PROBLEM:
Comb the records below for the string "label" and copy each line where it turns up.

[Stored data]
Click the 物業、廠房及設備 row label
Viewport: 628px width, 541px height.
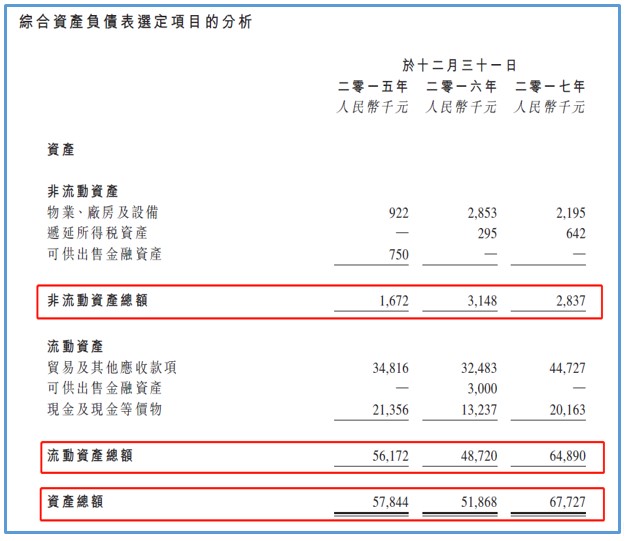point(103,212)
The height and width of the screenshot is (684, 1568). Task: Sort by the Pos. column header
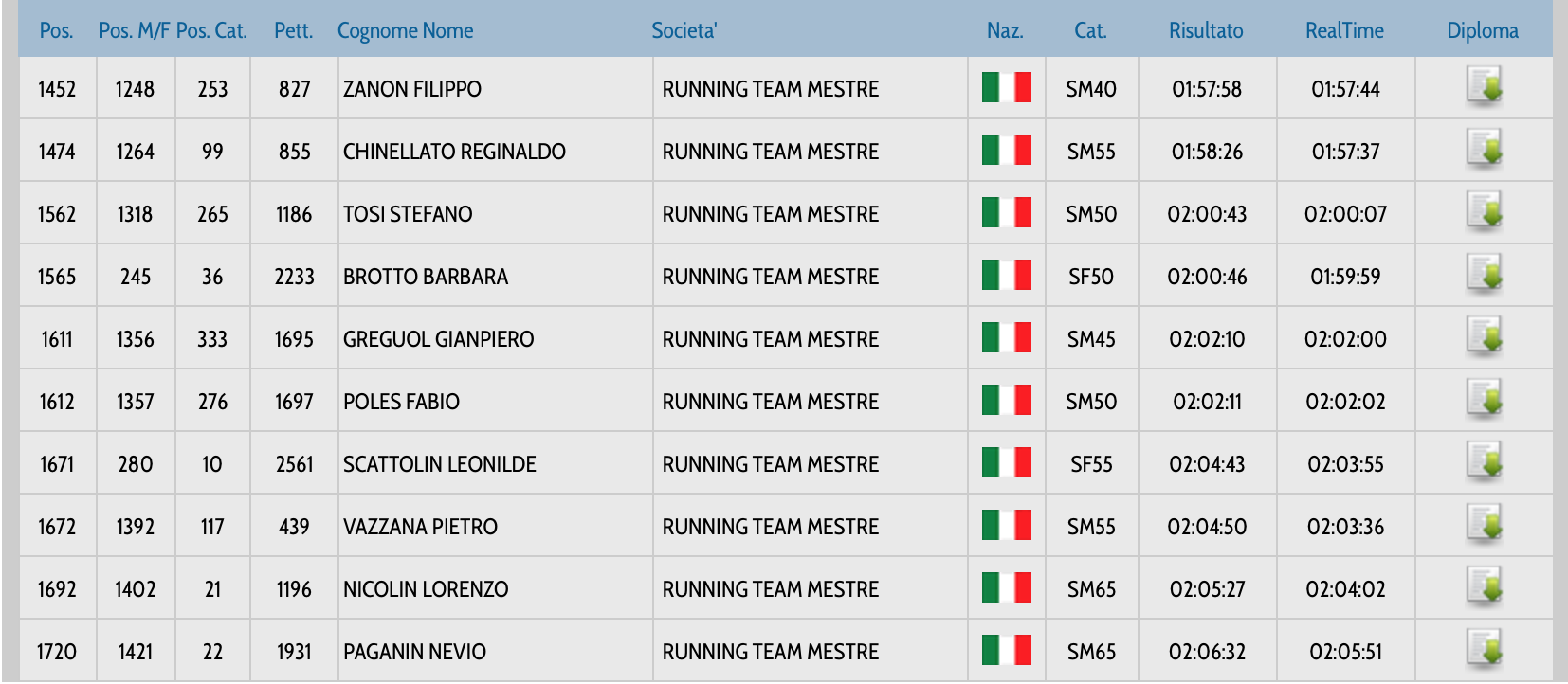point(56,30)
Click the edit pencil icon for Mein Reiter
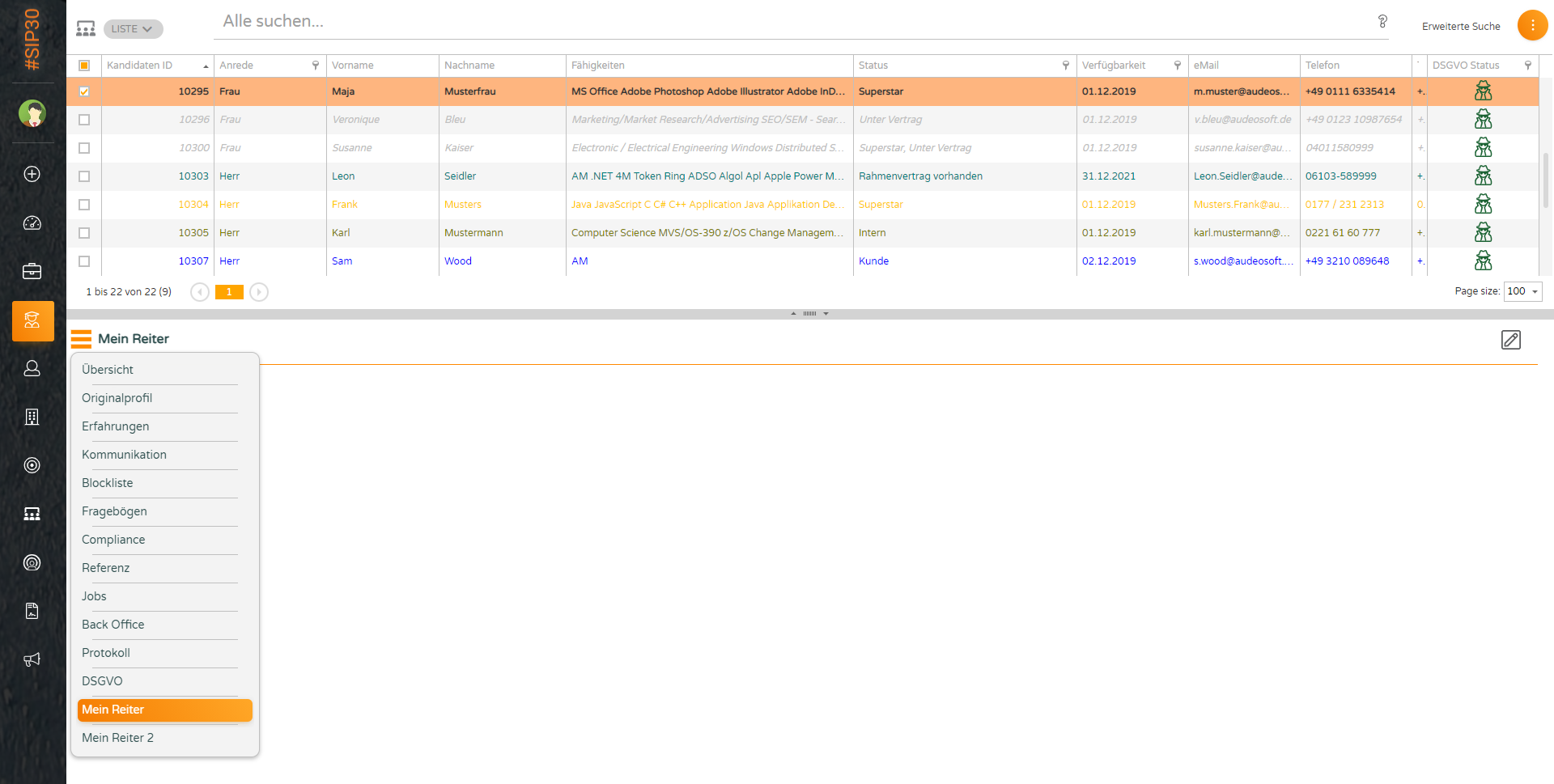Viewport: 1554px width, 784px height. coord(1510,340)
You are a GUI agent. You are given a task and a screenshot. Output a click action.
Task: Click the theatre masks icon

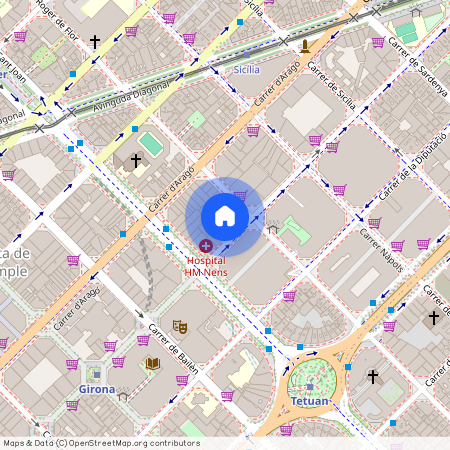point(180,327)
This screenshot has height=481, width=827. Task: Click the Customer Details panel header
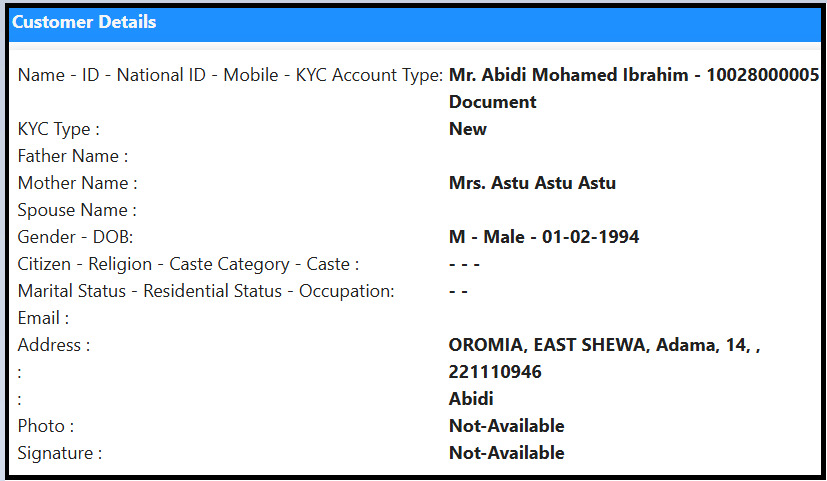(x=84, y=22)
...
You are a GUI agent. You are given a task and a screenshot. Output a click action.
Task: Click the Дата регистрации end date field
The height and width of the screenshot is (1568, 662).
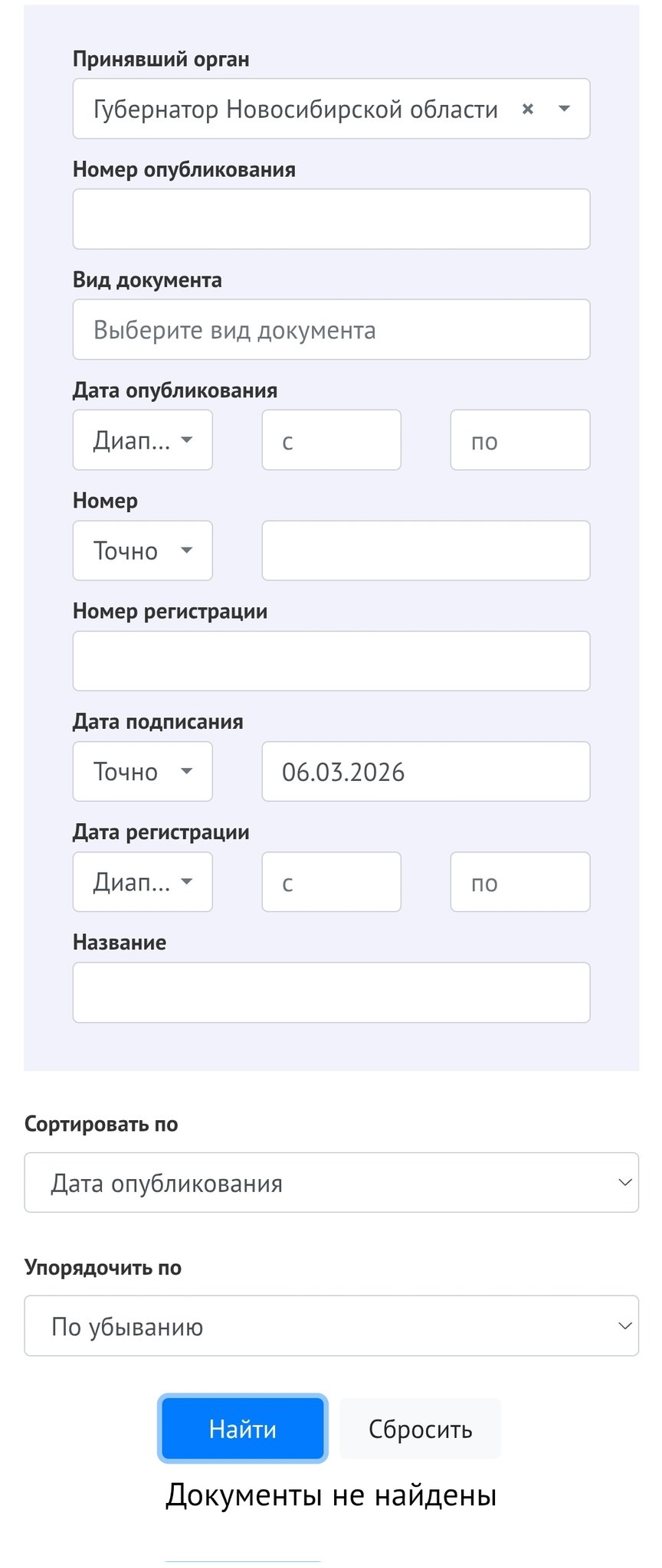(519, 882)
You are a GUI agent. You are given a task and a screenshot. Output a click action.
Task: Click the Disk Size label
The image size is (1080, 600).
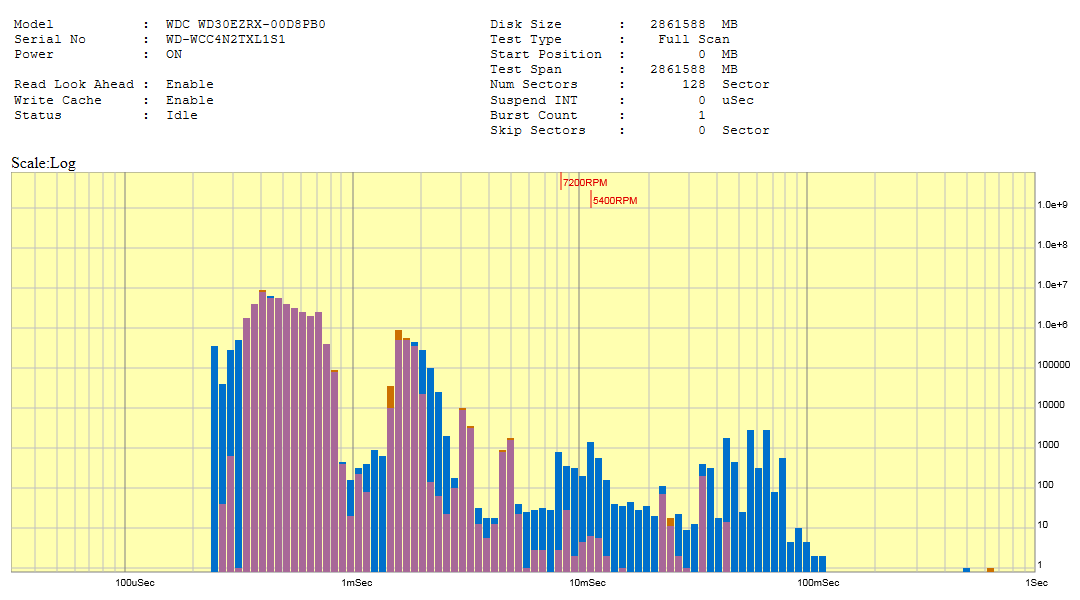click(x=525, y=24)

SOLUTION BELOW:
Click the 物業、廠房及設備 row label
Task: Click the Disk Size label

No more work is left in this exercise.